Excerpt provided:
We perform three experiments with each one focusing on one affecting factor. In each experiment, we test the overhead of the operating system, one typical benign program running, all the benign programs running, and all the benign and bot programs running. When testing the overhead of benign programs, we start them all at the beginning of the test time window. During the time window, we normally use the benign programs, such as surfing on the Internet using IE and chatting with friends using mIRC. For the bots, we also start them all at the beginning. During their running, we control the botmaster to send some commands to them. For each case, we test them for one hour for several times and finally take the average result of all these times as the final result.

4.3. Experiment Results

4.3.1. Experiment 1: The Type of Interception Mechanisms

There are four sets of experimental result figures. In each set, (a) shows the change of CPU usage rate and (b) shows the change of memory usage. L-system represents running only operating system, L-detours represents using Detours to intercept, L-hook represents using Windows Hook to intercept, L-promon represents using Process Monitor to intercept, L-one represents running one typical benign program, L-benign represents running all benign programs, and L-benign-mal represents running all benign and malicious programs. Figure 4 shows the change only with operating system running. Figure 5 shows the overhead of running a typical benign program, mIRC. Figure 6 shows the abovementioned benign programs are added to the host and the host can have access to the Internet. Figure 7 shows that two classes of bots are added to the host. In order to avoid bots' propagation out of our control, we cut the link to the Internet.

Figure 4

Overhead of running operating system in testing the type of interception mechanisms.

Figure 5

Overhead of running one benign program in testing the type of interception mechanisms.

Figure 6

Overhead of running all the benign programs in testing the type of interception mechanisms.

Figure 7

Overhead of running both benign and malicious programs in testing the type of interception mechanisms.

Instruction A: Copy the stretch of the interception overhead excerpt from "Overhead of running operating" through "benign programs in testing the type of interception mechanisms.", substituting "hooking techniques" for "interception mechanisms".
Instruction B: Please resume the interception overhead excerpt from where it stops.

Stored data entries:

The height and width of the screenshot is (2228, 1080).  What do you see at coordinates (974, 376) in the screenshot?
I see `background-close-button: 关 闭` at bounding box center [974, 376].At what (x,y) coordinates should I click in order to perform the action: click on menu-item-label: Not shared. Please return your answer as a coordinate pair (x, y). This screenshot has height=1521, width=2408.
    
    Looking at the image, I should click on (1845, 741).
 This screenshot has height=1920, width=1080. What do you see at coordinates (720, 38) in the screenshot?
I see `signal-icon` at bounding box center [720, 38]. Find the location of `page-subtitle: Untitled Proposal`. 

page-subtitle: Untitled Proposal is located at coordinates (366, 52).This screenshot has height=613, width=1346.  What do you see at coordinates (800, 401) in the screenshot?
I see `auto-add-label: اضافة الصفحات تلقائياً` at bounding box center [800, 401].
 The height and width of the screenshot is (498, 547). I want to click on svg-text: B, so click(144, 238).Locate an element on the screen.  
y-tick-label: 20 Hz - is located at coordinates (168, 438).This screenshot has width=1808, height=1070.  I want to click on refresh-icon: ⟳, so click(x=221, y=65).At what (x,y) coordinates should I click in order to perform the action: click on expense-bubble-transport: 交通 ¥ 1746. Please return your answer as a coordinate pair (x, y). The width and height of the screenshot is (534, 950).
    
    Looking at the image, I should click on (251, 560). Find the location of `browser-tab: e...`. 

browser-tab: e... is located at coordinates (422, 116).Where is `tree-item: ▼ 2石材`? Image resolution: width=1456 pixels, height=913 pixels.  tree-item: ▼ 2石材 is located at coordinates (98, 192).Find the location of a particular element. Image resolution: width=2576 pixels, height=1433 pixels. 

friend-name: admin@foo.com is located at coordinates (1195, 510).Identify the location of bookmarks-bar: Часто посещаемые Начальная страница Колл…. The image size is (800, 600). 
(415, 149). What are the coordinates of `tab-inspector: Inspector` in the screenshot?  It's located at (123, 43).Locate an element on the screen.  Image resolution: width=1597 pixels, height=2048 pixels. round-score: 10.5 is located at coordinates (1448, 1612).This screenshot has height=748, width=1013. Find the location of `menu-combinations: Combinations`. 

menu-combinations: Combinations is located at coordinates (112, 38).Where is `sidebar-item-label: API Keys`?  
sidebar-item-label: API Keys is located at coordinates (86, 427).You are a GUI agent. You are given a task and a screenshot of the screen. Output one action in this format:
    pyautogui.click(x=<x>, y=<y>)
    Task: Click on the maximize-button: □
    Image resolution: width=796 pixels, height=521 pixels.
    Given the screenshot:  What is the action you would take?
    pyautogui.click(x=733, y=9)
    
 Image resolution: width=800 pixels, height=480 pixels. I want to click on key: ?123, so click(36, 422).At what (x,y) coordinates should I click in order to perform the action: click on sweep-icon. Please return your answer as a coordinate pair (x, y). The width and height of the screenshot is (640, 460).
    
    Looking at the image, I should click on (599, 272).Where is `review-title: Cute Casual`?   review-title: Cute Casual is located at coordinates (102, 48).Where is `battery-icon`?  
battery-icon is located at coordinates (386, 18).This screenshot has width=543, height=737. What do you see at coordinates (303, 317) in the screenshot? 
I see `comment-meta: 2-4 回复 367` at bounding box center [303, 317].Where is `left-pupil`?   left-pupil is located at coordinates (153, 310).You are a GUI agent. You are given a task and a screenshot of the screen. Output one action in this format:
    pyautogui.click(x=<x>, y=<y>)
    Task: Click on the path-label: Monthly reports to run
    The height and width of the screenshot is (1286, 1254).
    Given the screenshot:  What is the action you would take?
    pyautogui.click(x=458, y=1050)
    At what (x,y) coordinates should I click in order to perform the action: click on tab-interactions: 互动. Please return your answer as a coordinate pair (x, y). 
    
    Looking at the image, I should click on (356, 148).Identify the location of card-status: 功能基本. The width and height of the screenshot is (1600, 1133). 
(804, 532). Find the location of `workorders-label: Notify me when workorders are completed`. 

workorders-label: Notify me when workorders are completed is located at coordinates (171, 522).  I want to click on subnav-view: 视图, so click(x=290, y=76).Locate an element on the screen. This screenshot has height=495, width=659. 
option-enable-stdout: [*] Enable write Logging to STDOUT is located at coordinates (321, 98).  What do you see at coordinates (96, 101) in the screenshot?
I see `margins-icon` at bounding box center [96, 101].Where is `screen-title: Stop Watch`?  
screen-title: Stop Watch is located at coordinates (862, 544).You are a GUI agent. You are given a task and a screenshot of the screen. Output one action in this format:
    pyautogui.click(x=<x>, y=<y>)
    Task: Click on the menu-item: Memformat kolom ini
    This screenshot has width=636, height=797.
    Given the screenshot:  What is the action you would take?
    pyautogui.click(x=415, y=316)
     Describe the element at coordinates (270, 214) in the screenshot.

Expected answer A:
Overhead of running operating system in testing the type of hooking techniques.

Figure 5

Overhead of running one benign program in testing the type of hooking techniques.

Figure 6

Overhead of running all the benign programs in testing the type of hooking techniques.

Expected answer B:
In Figure 4(a), L-system and L-detours are almost always at 0%. Besides a few fluctuations, L-hook remains at 0%. The program using Process Monitor to intercept occupies at least 5% CPU usage at run time. A fluctuation appears every five minutes because the time window is set at 5 mins. After 5 mins Process Monitor will convert data format for later analysis and the conversion process occupies a lot of CPU portion. In Figure 4(b), the memory usage of pure operating system remains at 312 MB, and L-detours and L-hook remain at 320 MB. While due to every 5 mins' data format conversion, that is, a fluctuation appearing per 5 mins, L-promon remains at 320 MB in a normal state of monitoring.

Using Detours and Windows Hook to intercept system calls has a small impact on CPU and memory usage. Using Process Monitor has a greater impact on CPU and memory usage, while not that great compared with the entire host.

To evaluate the difference when all or only one program is running, we evaluate the overhead of a typical benign program, m-IRC. Figure 5 presents the detailed overhead of running m-IRC. In Figure 5(a), L-system, L-one, and L-detours are almost always at 0%. L-hook has a few fluctuations between 0% and 2%. L-promon costs at least 5% CPU usage and has a sudden rise during the format conversion about every 5 mins. In Figure 5(b), L-system remains at 320 MB, L-one almost remains at 340 MB, L-detours remains almost at 360 MB, and L-hook rises and falls between 350 MB and 360 MB. L-promon fluctuates between 380 MB and 400 MB. Compared with Figures 4 and 6, we can get two conclusions. First, a benign program occupies a low CPU utilization in the initial stage. However, it is much less than what all benign programs occupy. Second, a benign program only has a little impact on CPU utilization. However, for memory usage, it has an obvious impact on all the three interception mechanisms.

In Figure 6(a), L-system remains at 0%; L-benign and L-detours almost stay at 0%–2%. L-hook is higher than L-benign in the first 20 mins; however they are almost the same in the following 40 minutes. L-promon occupies at least 5% CPU. In addition to the CPU time that format conversion occupies, CPU usage experiences some fluctuations in the first 10 mins due to benign programs' execution. In Figure 6(b) L-system remains at 350 MB, and L-benign almost remains at 470 MB; while L-detours remains almost at 520 MB, L-hook rises and falls between 500 MB and 550 MB. L-promon remains almost at 640 MB. The result of Figure 6 is almost consistent with the results of Figure 4.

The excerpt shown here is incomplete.